Top of MATERIAL SHOWN
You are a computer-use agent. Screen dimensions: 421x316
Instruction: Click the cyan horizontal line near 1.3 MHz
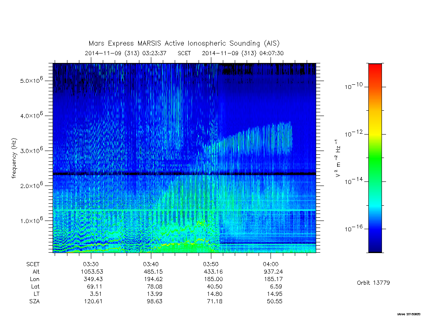click(x=184, y=210)
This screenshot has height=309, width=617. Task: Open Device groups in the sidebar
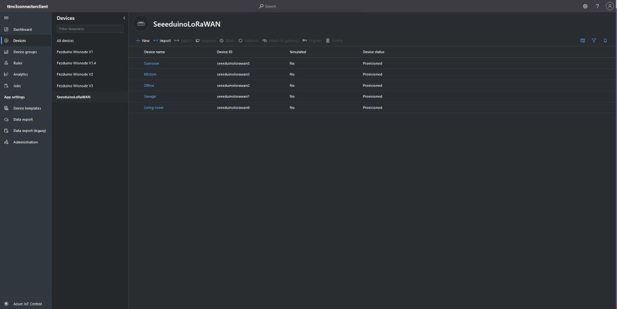point(25,52)
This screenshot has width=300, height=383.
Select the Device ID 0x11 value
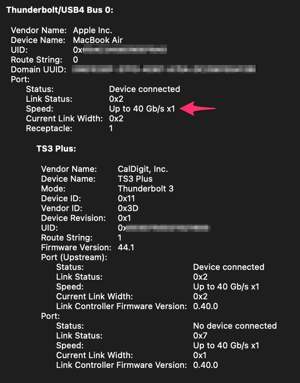[126, 198]
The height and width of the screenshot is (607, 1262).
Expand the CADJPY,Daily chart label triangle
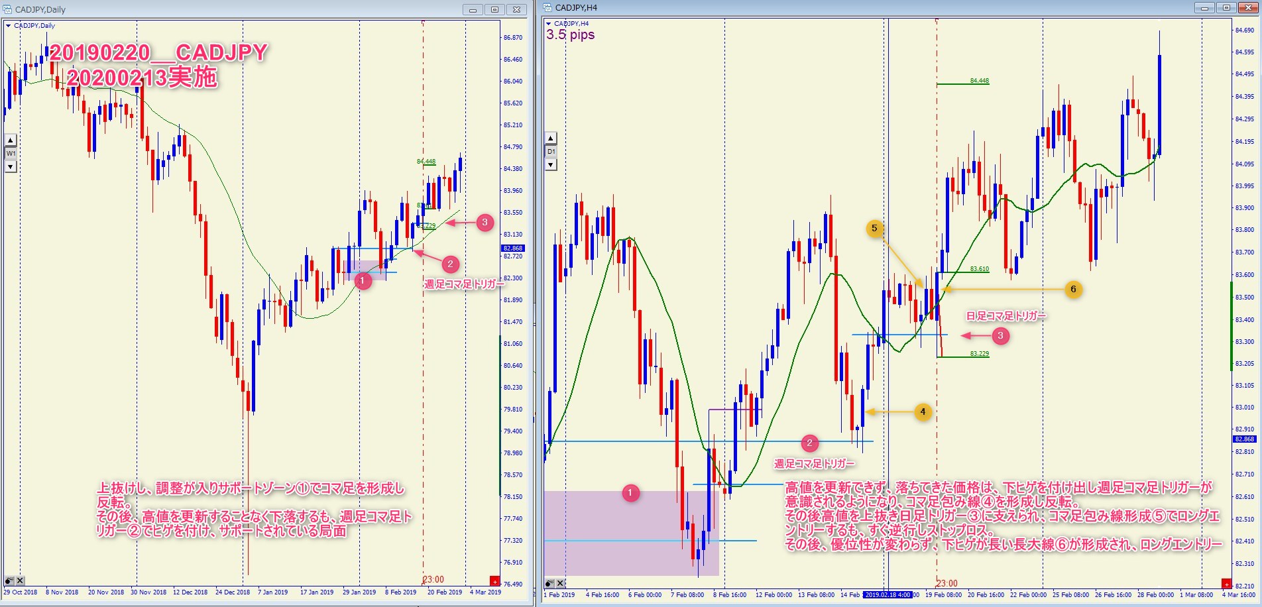(8, 26)
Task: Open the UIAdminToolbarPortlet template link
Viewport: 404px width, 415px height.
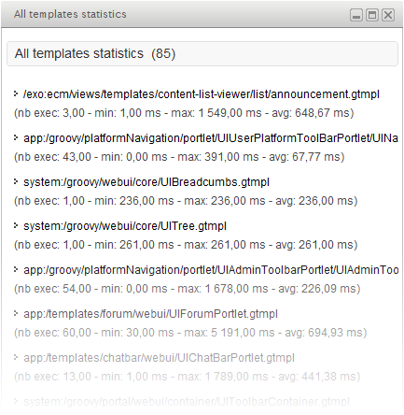Action: (211, 270)
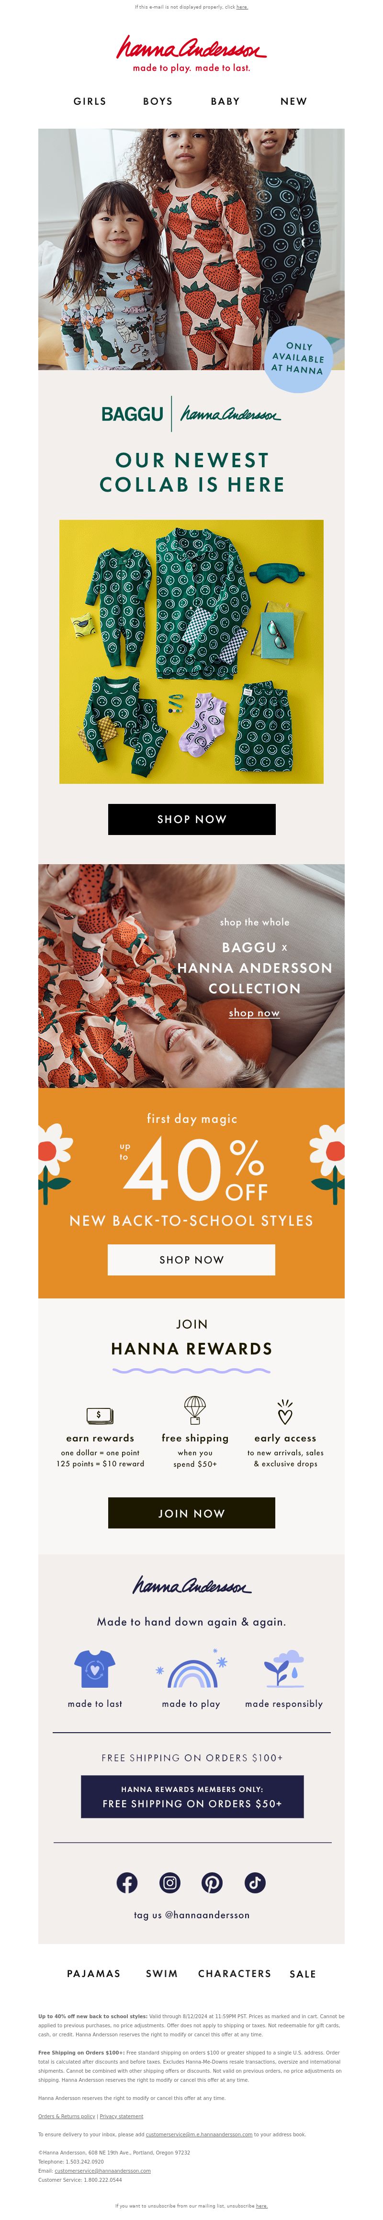Click the made to last t-shirt icon
Screen dimensions: 383x2220
click(94, 1668)
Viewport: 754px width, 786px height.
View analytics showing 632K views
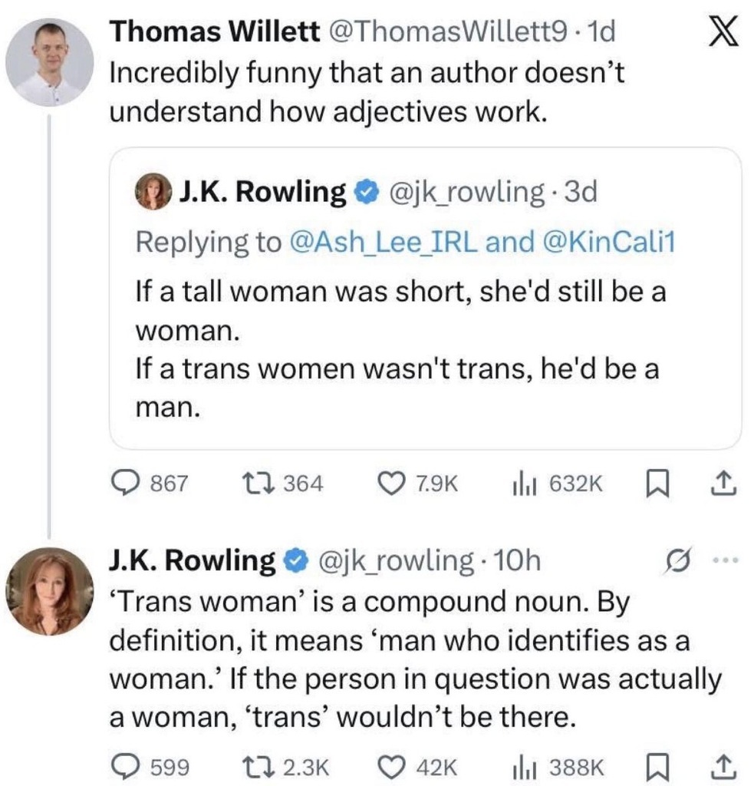pyautogui.click(x=522, y=483)
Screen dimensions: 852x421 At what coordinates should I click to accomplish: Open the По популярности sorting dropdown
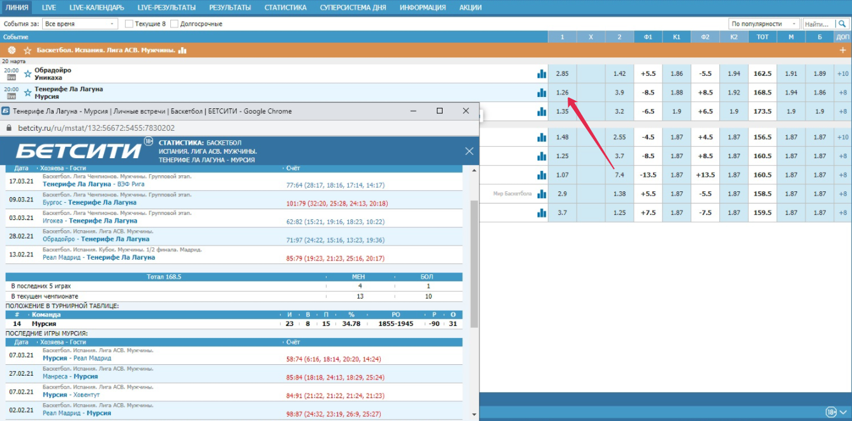[763, 24]
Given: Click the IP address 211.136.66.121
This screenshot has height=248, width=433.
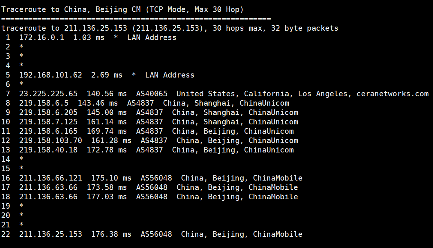Looking at the screenshot, I should [51, 178].
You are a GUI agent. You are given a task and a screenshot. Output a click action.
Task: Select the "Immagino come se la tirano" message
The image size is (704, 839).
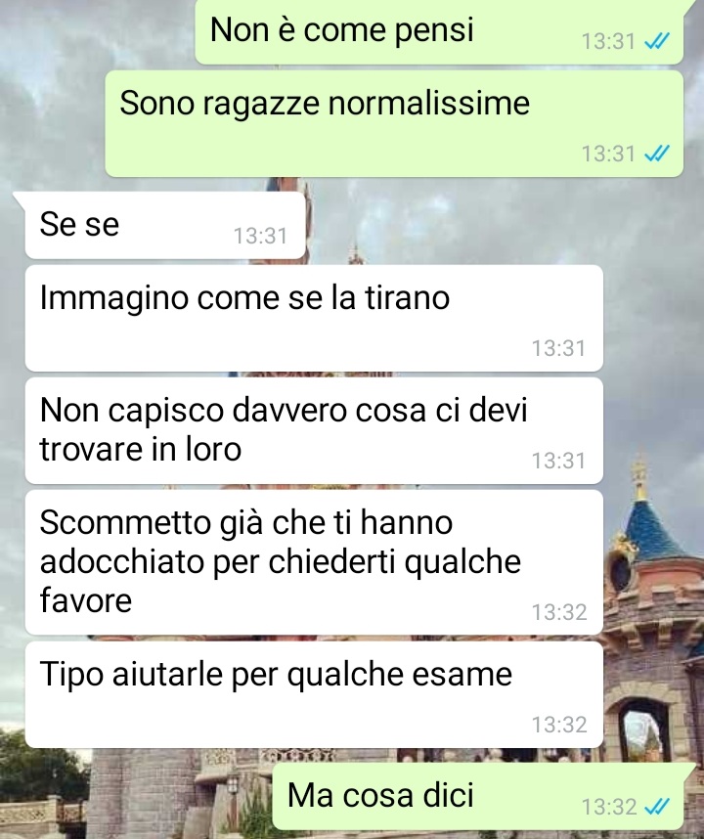coord(314,319)
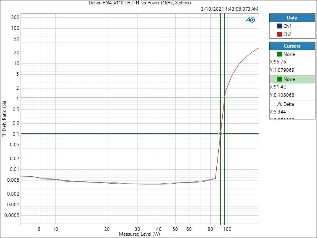Click the Y:0.106068 cursor readout
Image resolution: width=317 pixels, height=238 pixels.
tap(282, 95)
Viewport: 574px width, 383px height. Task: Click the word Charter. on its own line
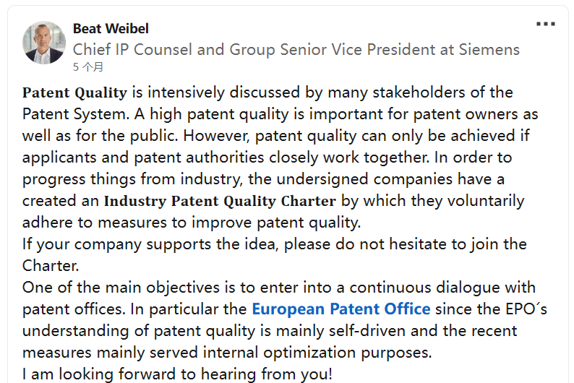coord(51,266)
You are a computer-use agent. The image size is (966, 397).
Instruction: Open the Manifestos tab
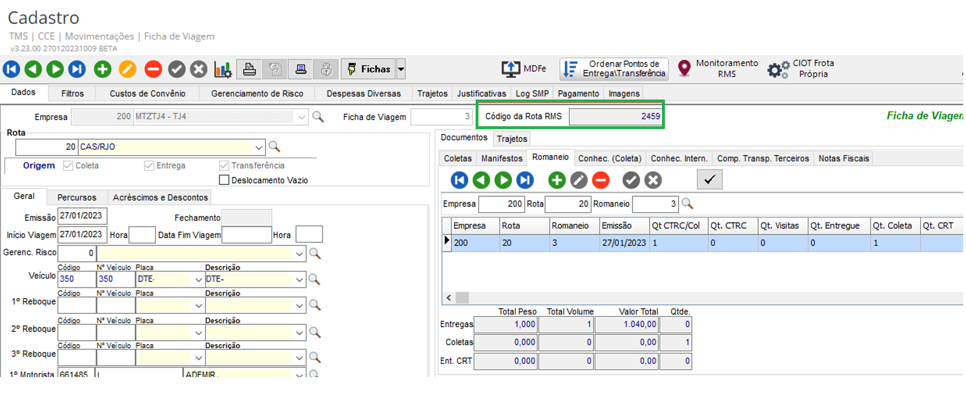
Bottom of MATERIAL SHOWN
**PROBLEM STATEMENT**:
The output consists of exactly the lines from the one containing "You are a computer-use agent. The" through the last line of the listing, both included, with no pictures.

**RESPONSE**:
You are a computer-use agent. The image size is (966, 397).
Instruction: Open the Manifestos tab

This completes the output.